L’anno che ormai è alle nostre spalle ci ha lasciato, da un lato, un effervescente dibattito su tante riforme (o progetti di riforma) nel settore del diritto di famiglia, forse, allo stato, ancora non realizzate e, dall’altro, un desiderio di vedere finalmente concretizzata quell’intima esigenza sia di effettivo adeguamento del nostro sistema a quello dei paesi più “evoluti” nel campo della legislazione in tema di diritto di famiglia, sia di serio adeguamento della legislazione vigente alle necessità imposte dai radicali cambiamenti del sistema famiglia nel nostro tessuto sociale.

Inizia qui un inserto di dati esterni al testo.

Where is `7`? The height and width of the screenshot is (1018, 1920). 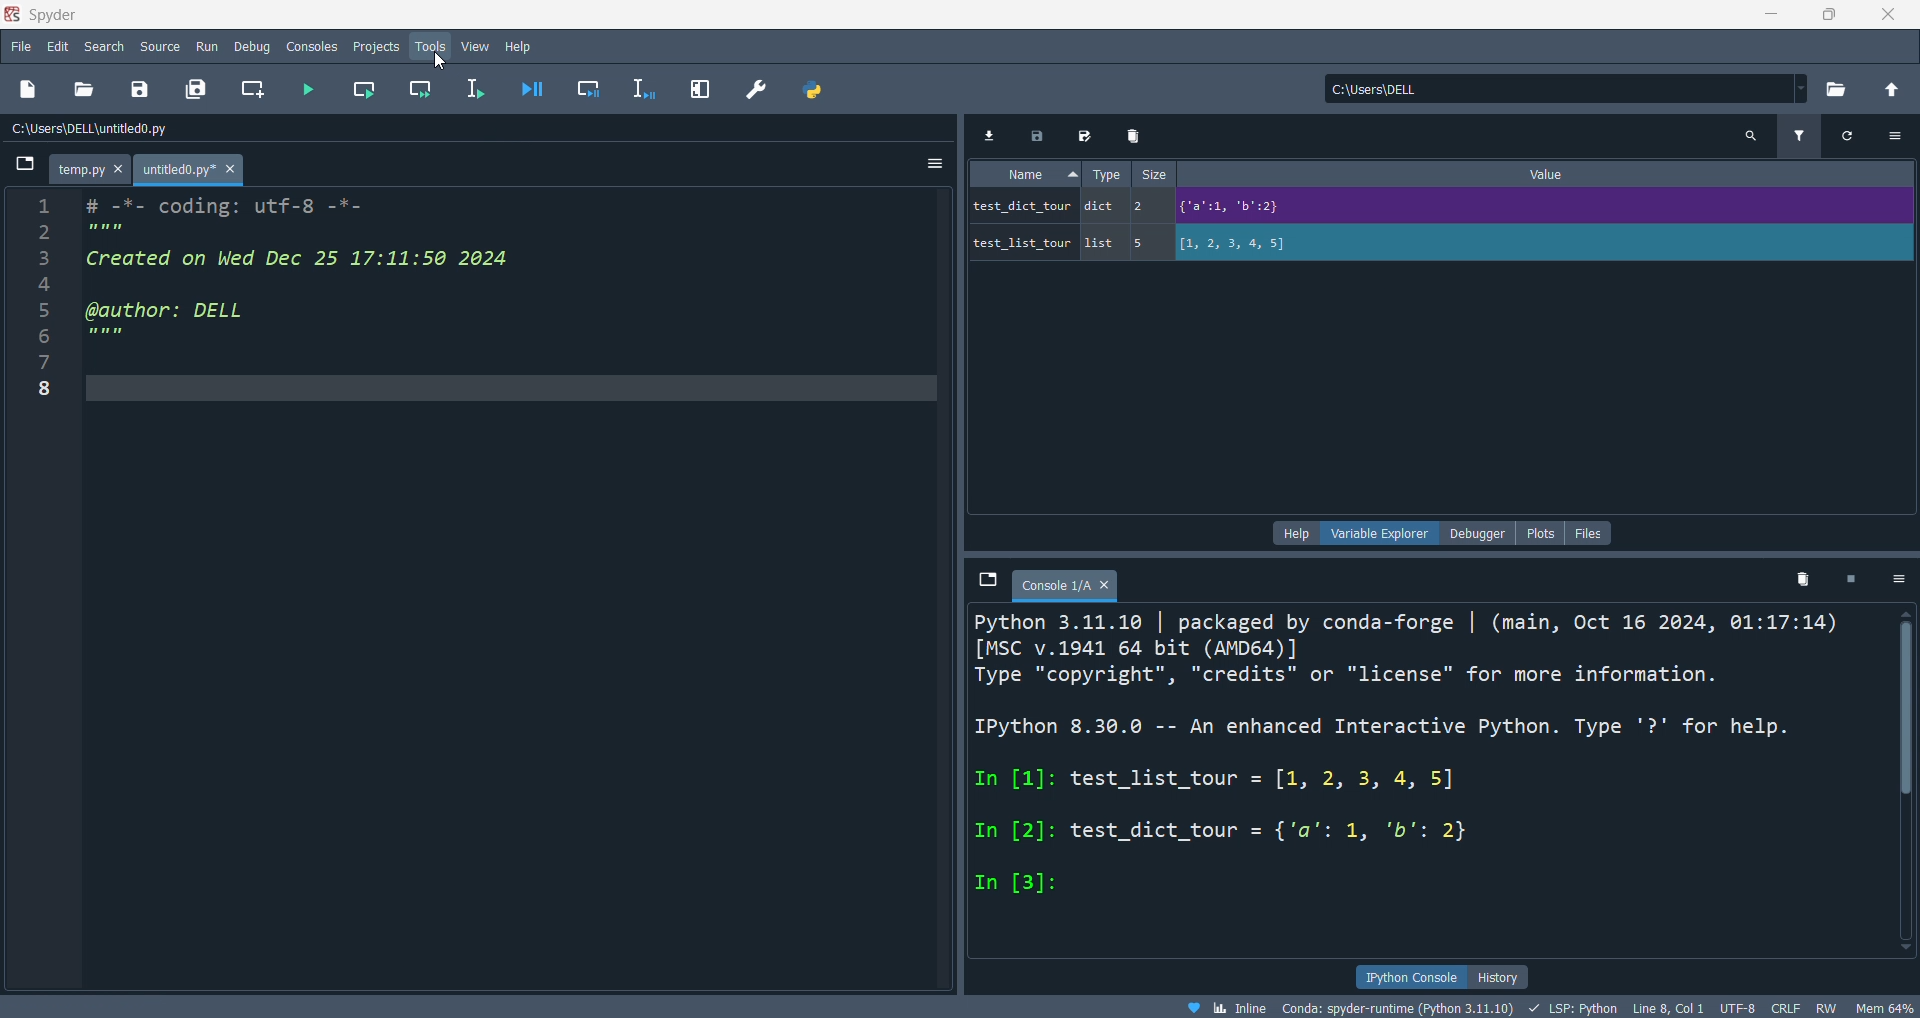
7 is located at coordinates (58, 364).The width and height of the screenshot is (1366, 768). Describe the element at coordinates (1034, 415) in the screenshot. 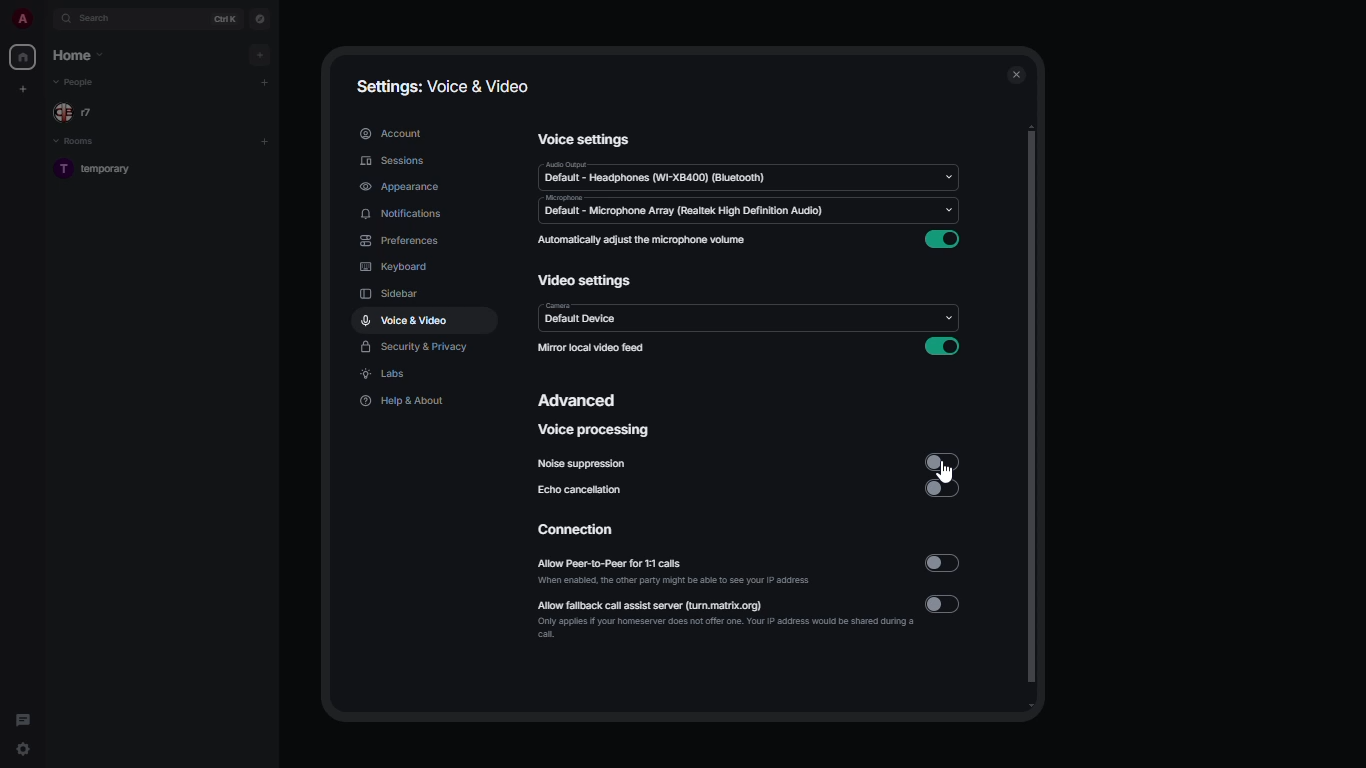

I see `scroll bar` at that location.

In tale contesto, fra i tanti, certamente l’affido condiviso, e la sua auspicabile viva realizzazione, resta l’argomento con più “like” (volendo usare un termine spiccatamente moderno) nel panorama di quelli discussi nell’ultimo periodo, fra proposte di riforma, Disegni di Legge e accese discussioni sui provvedimenti normativi proposti.

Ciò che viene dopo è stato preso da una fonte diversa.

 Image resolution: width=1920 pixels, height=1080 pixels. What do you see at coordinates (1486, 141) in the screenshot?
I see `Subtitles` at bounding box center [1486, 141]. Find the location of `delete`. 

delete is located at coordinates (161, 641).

Però, a dirla tutta, a dispetto del grande fermento che ha accompagnato le discussioni degli ultimi mesi sull’argomento, soprattutto con critiche, proposte, controproposte, partiti pro e partiti contro relativamente all’ultimo impianto normativo che era stato proposto con il cosiddetto “ddl Pillon”, chi scrive è rimasto colpito (per non dire folgorato!), mentre si avventurava in una coraggiosa lettura di un quotidiano di ormai ben quattro anni orsono, nel leggere: “Affido condiviso, Italia bocciata. Solo il 2% dei figli di separati sta ugualmente con mamma e papà” (Avvenire del 20/12/2015 pag. 12). Allora, per qualche secondo, mi sono fermato a pensare e mi sono chiesto cosa in quattro anni fosse stato fatto per rimediare a quella inesorabile bocciatura. O, diversamente, se fosse stato fatto obiettivamente qualcosa.

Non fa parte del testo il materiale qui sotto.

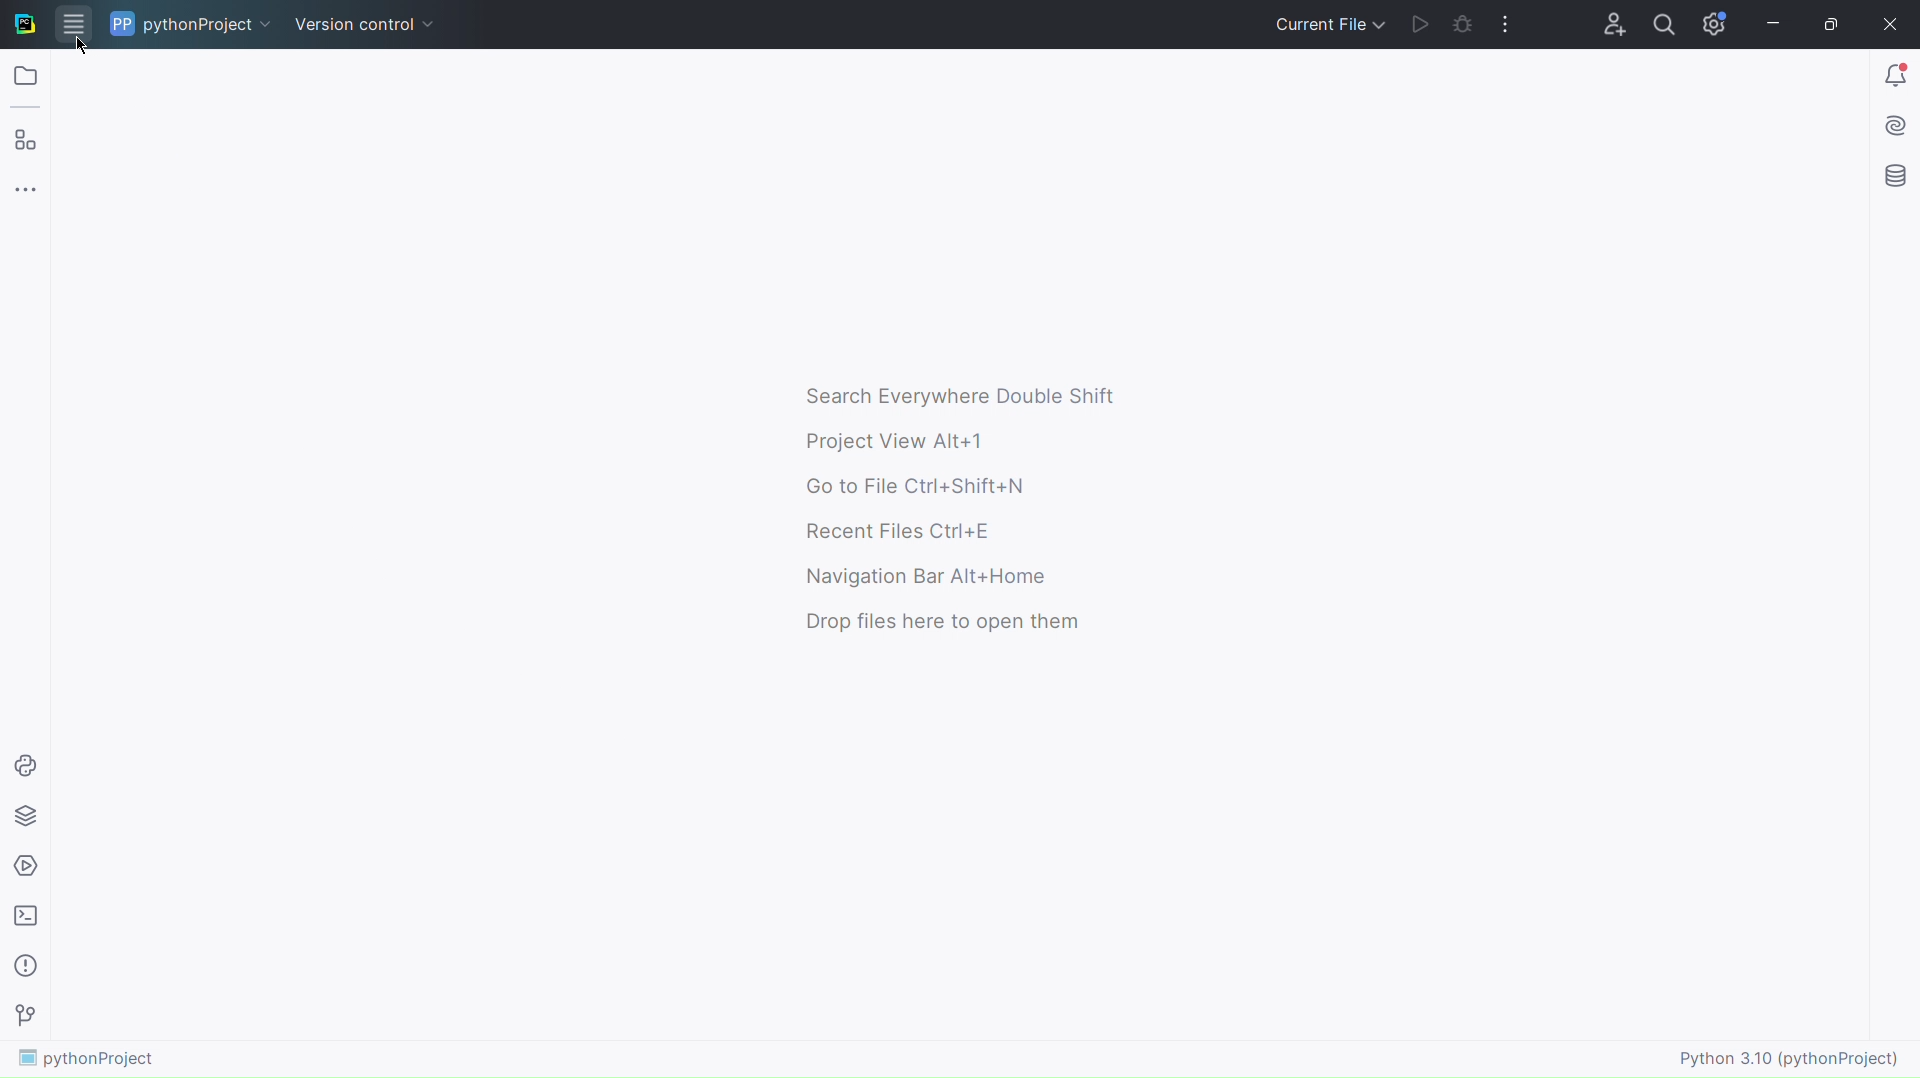 The height and width of the screenshot is (1078, 1920). I want to click on Cursor , so click(86, 48).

Oggi, in realtà, sembra che siamo all’anno zero in ordine al problema della concreta realizzazione dell’istituto dell’affido condiviso, sembra che siamo a quel punto di partenza sollecitato dalle più diverse istanze sociali, politiche, normative e professionali, ma, forse, è interessante muovere dalla considerazione che, come si legge nell’articolo citato, si era tenuto qualche giorno prima (dicembre 2015) a Bonn il convegno annuale delle associazioni che si occupavano di affido condiviso, con la presenza di oltre cento professionisti fra avvocati, psicologi, magistrati, medici, mediatori familiari in rappresentanza di venti nazioni. In quella occasione la bocciatura per la situazione italiana era risultata senza appello: si tratta di oltre quattro anni orsono.

Premessa la fondamentale distinzione fra affido paritetico (condizione auspicabile), affido legalmente condiviso, affido materialmente condiviso e affido materialmente esclusivo, in quella occasione di confronto emerse come nel nostro Paese solo il 2% dei minori figli di separati gode di un affido realmente paritetico, in cui cioè mamma e papà sono realmente e concretamente ed effettivamente presenti in modo educativamente efficace, con tempi equipollenti. Percentuale, questa, che, già nell’anno 2015, saliva al 40% per la Svezia e al 30% per il Belgio, le due nazioni europee che vantavano la legislazione migliore in materia; guardando, invece, la fotografia da diversa angolazione, l’Italia “primeggiava” con il 95% dei casi di affido materialmente esclusivo: primato non certo invidiabile per un Paese in cui la Legge del 2006 avrebbe dovuto, nelle sue migliori intenzioni, evitare proprio quell’elevato tasso di conflittualità che si continuava, nove anni dopo, ancora a registrare.

Orbene, la contemporanea presenza, o per lo meno armonica, della figura paterna e della figura materna per un corretto sviluppo psicologico dei figli, è sicuramente una di quelle verità accertate in modo assolutamente condiviso da scuole di diverso orientamento.

Ma la nostra legittima curiosità, allora, resta ancora quella: cosa si è fatto negli ultimi quattro anni se sul tavolo della discussione restano ancora aperti mille sentieri da percorrere per la realizzazione di una legislazione ideale, rapportata alle reali esigenze sociali, in argomento? La giurisprudenza che l’anno ormai alle nostre spalle ci ha lasciato in eredità ha certamente offerto un serio contributo alla discussione con una molteplicità di pronunce, tutte oltremodo interessanti, fra cui appaiono particolarmente stimolanti quella resa da Tribunale di Matera (Decreto di omologazione del 27/11/2018) – che, a dire di molti, avrebbe “anticipato” i contenuti del Disegno di Legge Pillon… alla ricerca della “bigenitorialità perfetta” – con cui i magistrati hanno stabilito il diritto di un minorenne a rimanere stabilmente a vivere in quello che, fino al momento della separazione, era stato il domicilio familiare, lasciando, invece, che ad alternarsi fossero i genitori con una frequenza settimanale, stabilendo, altresì, che nessuno dei due genitori avrebbe dovuto versare al coniuge alcun assegno di mantenimento, atteso che gli stessi avrebbero provveduto al sostentamento del minore durante il periodo di affido di sua spettanza.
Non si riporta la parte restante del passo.